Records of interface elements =
--*--
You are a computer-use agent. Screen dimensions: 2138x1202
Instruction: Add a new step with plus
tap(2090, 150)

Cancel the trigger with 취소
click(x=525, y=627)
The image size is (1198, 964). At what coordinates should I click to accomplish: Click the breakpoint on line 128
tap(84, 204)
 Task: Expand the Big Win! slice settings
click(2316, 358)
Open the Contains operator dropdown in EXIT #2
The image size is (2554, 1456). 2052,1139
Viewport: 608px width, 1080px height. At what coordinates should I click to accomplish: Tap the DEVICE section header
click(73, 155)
--*--
Directive = Please print the lines of the records character for character, from the line with "The image size is (1198, 964)." up to and including the line with "The image size is (2554, 1456). 2052,1139".

Answer to the exercise =
The image size is (1198, 964). At what coordinates should I click to accomplish: Click the breakpoint on line 128
tap(84, 204)
 Task: Expand the Big Win! slice settings
click(2316, 358)
Open the Contains operator dropdown in EXIT #2
The image size is (2554, 1456). 2052,1139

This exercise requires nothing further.